**What you are asked to do:** Begin at the line containing "Task: Click the Size column header" and give again every line to the end of the records, exactly, without the pictures.

Pixel coordinate grounding data

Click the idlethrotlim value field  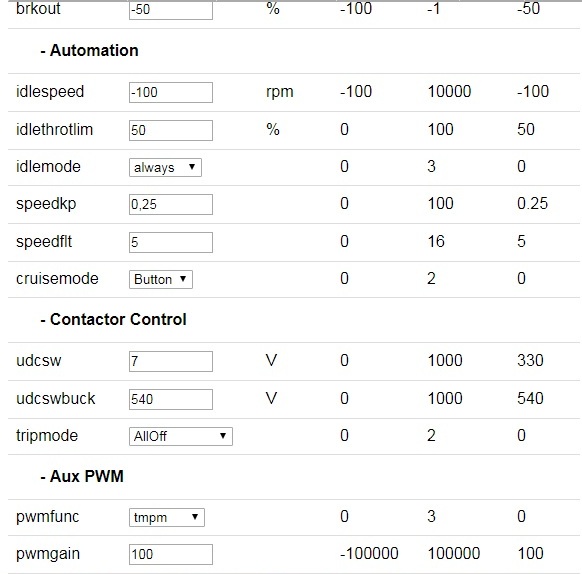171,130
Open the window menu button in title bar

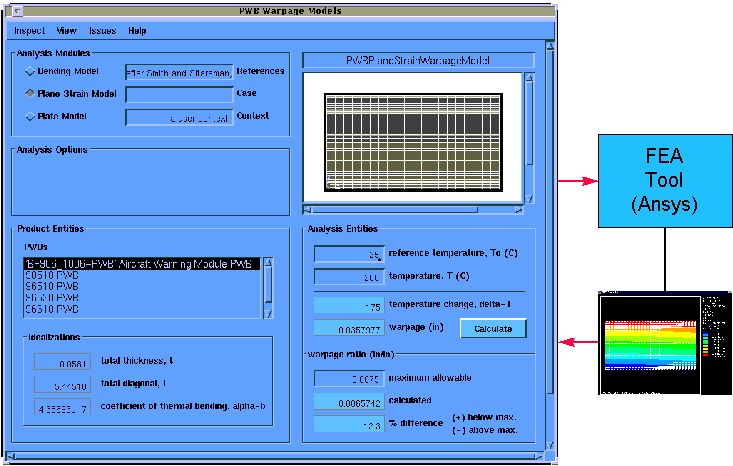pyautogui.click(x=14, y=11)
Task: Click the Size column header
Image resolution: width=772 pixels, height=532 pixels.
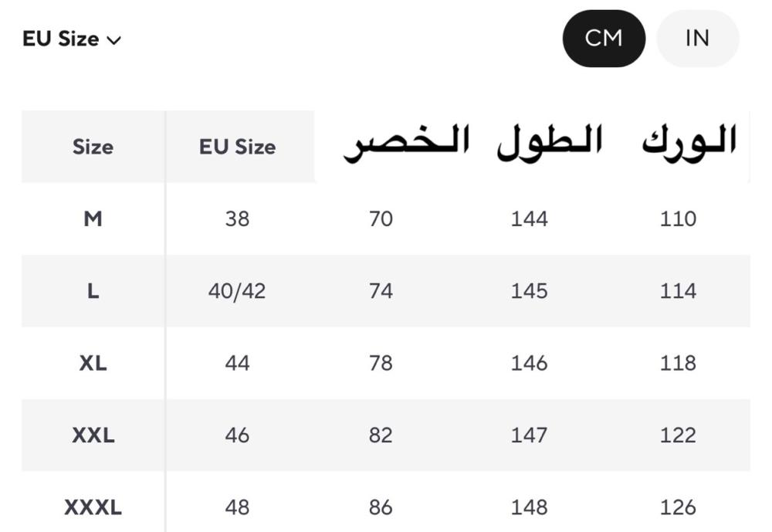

**Completed task:**
Task: Click the Size column header
Image resolution: width=772 pixels, height=532 pixels.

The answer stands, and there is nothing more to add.